The nuclear power training program takes about 2 years for enlisted sailors
(which I was). Those two years are set up to deliberately filter out people
based on their ability to endure various stressors. Academically, the most
grueling stage packs a 2 year engineering technology degree into about 6
months. They start the process of flunking people out 4 weeks into this
particular stage of training. Overall, roughly half of all the enlistees who
start that program end up doing something else for Uncle Sam.

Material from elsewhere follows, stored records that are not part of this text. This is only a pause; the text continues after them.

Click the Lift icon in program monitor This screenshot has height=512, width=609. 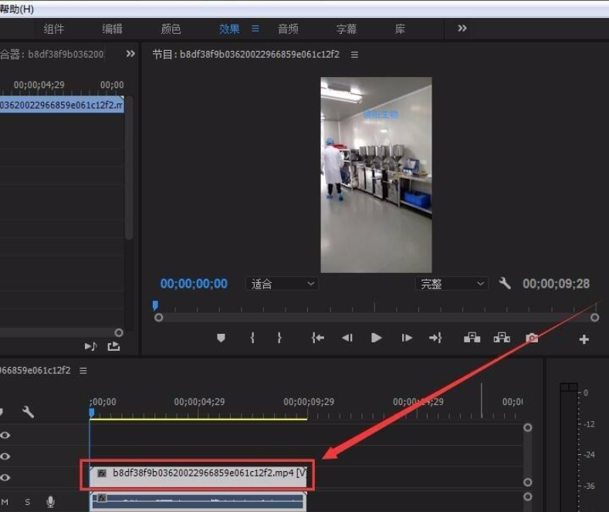pos(472,338)
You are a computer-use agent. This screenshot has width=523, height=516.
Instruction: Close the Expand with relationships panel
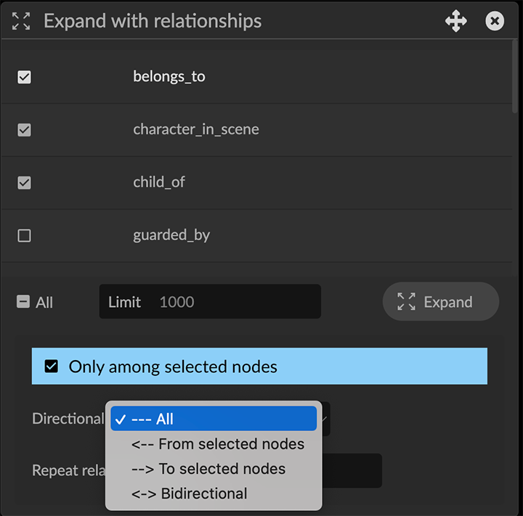pos(495,21)
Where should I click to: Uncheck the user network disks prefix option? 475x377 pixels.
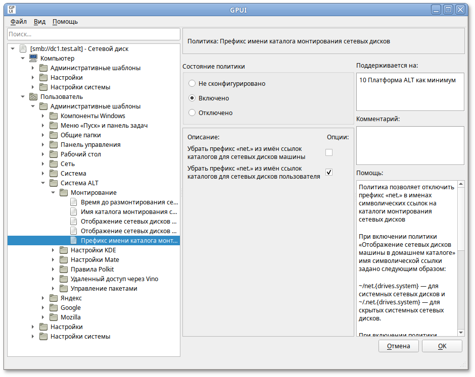click(329, 172)
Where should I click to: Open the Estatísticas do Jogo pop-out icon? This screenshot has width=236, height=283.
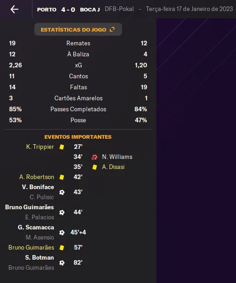[x=112, y=29]
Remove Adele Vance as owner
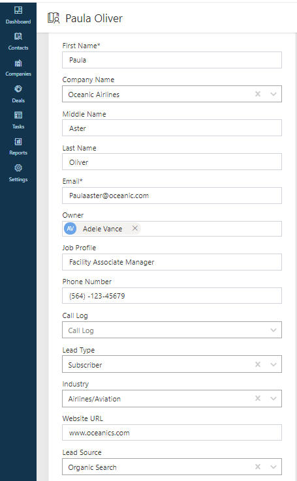 pos(135,228)
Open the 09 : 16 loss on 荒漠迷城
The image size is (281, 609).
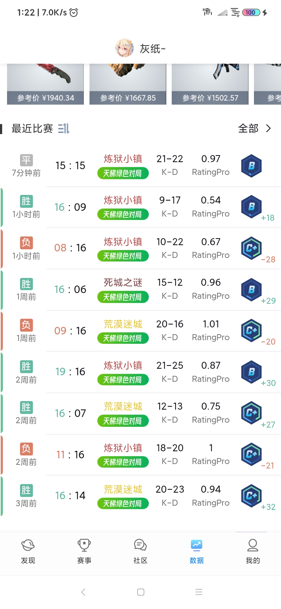(x=141, y=331)
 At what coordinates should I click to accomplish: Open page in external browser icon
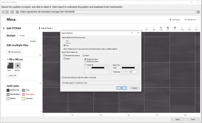click(198, 12)
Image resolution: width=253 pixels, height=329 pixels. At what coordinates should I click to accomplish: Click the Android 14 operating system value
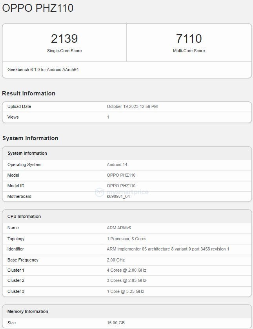coord(117,165)
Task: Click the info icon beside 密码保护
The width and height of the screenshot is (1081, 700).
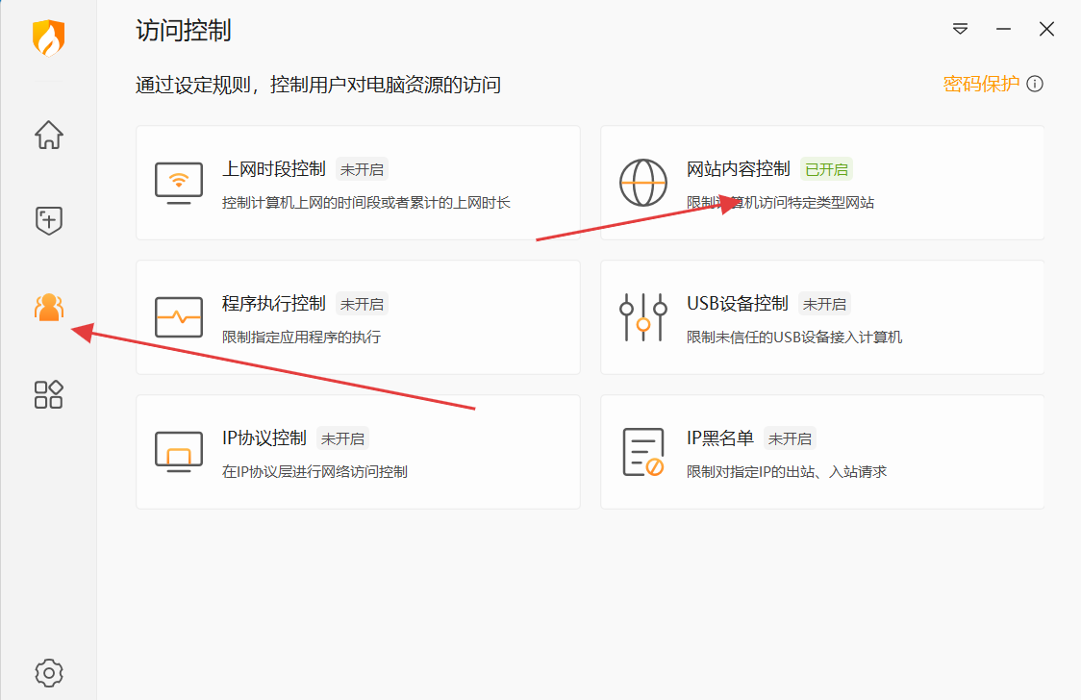Action: pyautogui.click(x=1035, y=84)
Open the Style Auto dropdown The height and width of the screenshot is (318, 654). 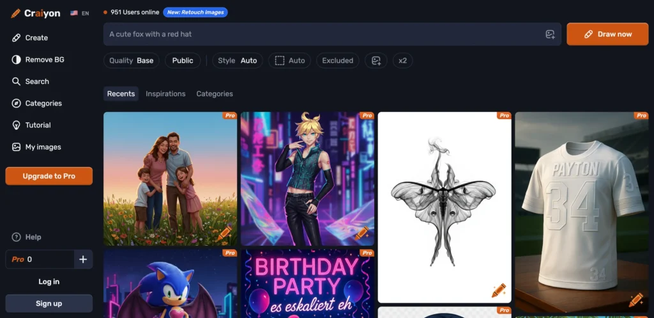tap(238, 61)
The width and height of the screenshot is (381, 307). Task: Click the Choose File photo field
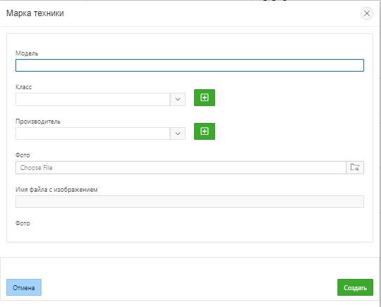181,168
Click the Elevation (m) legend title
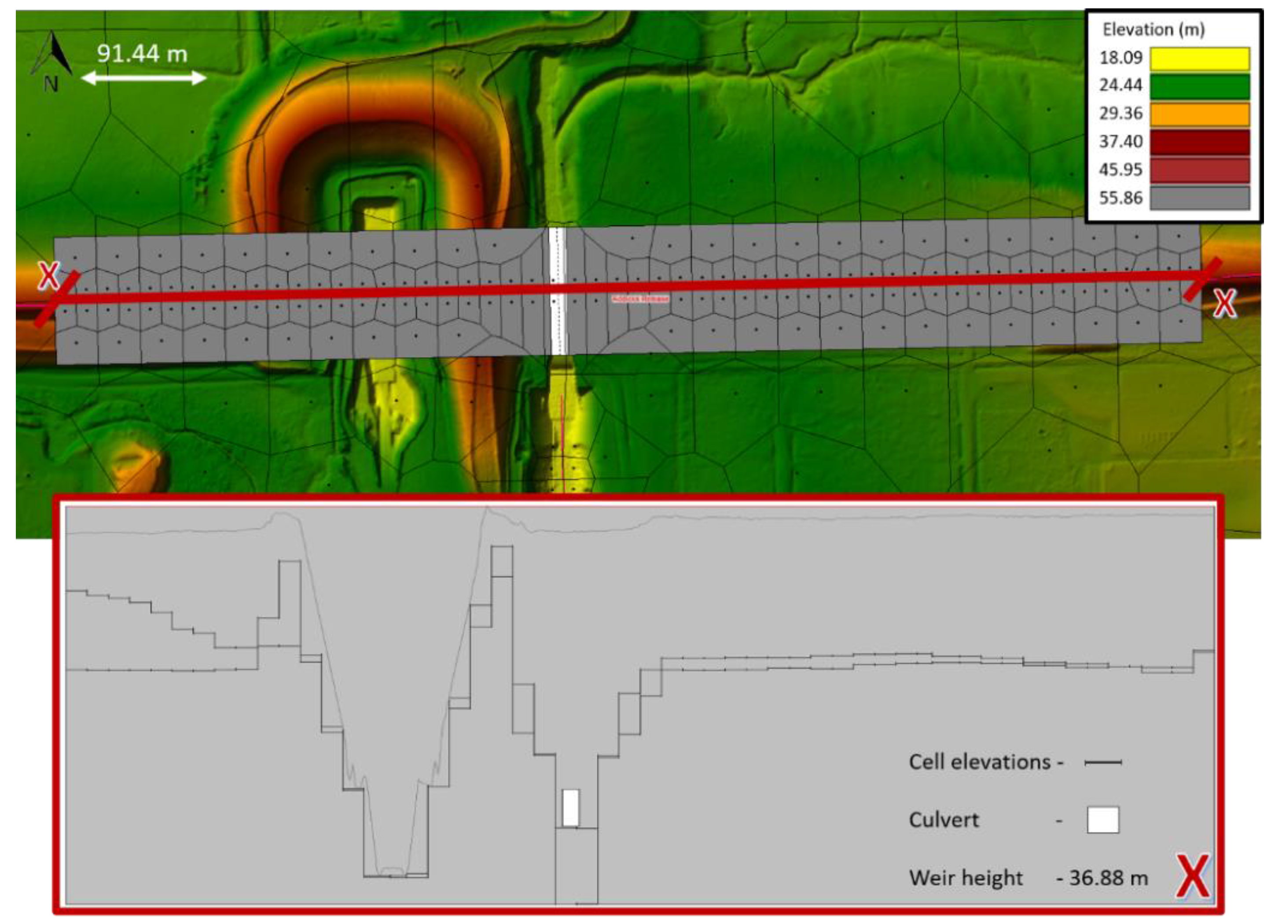 pos(1153,30)
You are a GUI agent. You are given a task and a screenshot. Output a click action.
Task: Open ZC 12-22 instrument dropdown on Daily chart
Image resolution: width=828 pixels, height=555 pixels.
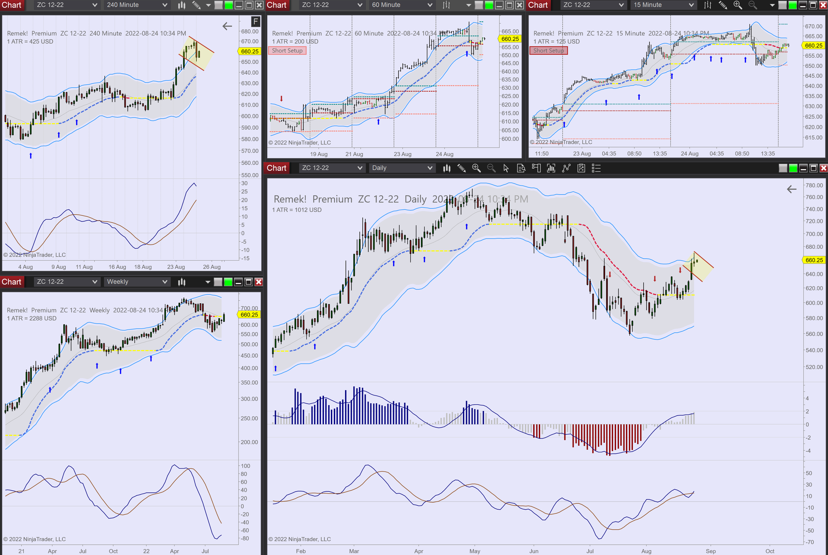pyautogui.click(x=331, y=168)
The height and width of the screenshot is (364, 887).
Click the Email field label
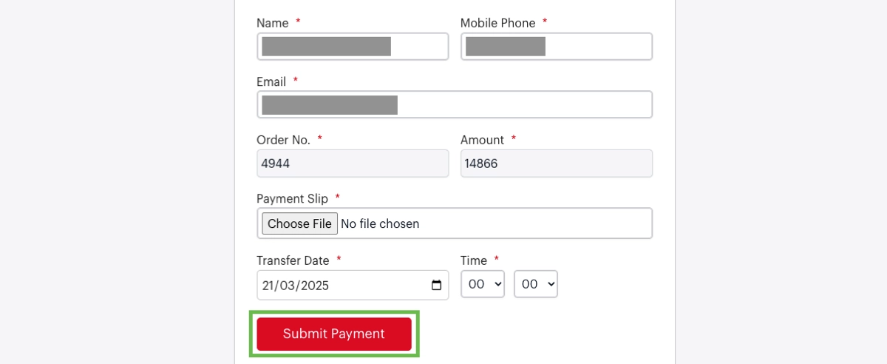pyautogui.click(x=271, y=81)
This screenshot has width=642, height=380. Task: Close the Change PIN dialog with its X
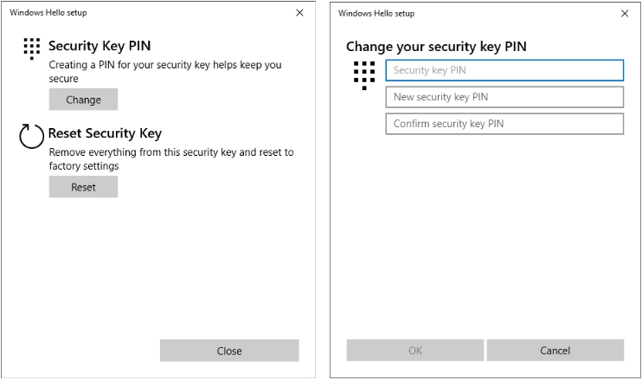pyautogui.click(x=625, y=13)
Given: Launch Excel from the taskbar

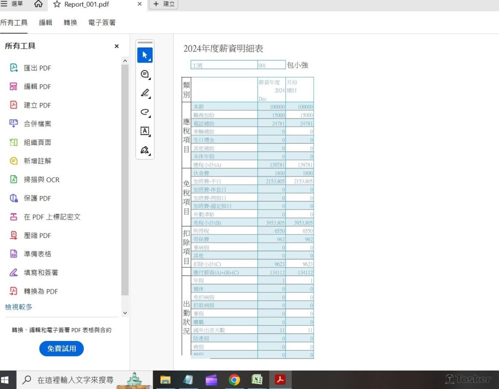Looking at the screenshot, I should point(257,381).
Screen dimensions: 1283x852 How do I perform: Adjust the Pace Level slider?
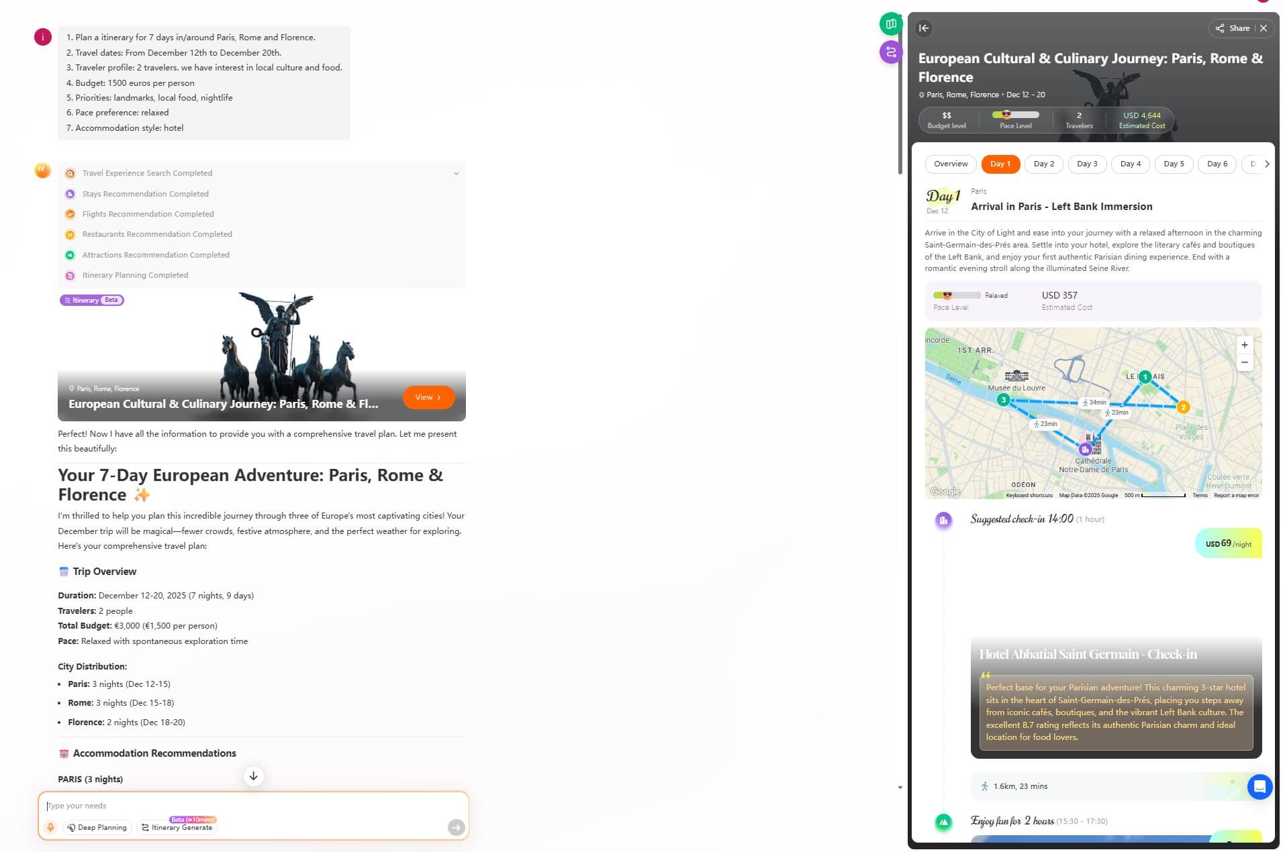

Even after passing through that filtering and training function, life at sea
is difficult and occasionally someone cracks. I recall an incident that
happened in the mess deck. Its a compact room that can't serve more than a
fraction of the crew at any given time, so folks have to go through it in a
pipeline. Early in the pipeline, you pick up your silverware. One day, several
months into a long deployment, a sailor forgot to pick up his fork. No big
deal, right? He asked his shipmate a little ways back if he could pass up a
fork for him. So of course, being a tight-knit crew, the shipmate was happy to
oblige. But instead of being grateful, Petty Officer Exhausted became enraged,
"This is a _bent_ fork! What the hell is wrong with you!?", jumped back in the
line and proceeded to assault his buddy! Its a packed space, so several people
grabbed both participants and pulled them back immediately. Nobody was
injured. A Chief got involved and helped straighten out Mr. Exhausted without
ending his career.

Humanity covers a pretty wide spectrum. Each of us is the the integral of all
of our experiences leading up to this moment. As something of an introvert
myself, I don't mind the social isolation all that much. But I can empathize
with my colleagues that are having a rougher time right now. Its better to
support each other through tough times than to berate each other for not being
tough enough.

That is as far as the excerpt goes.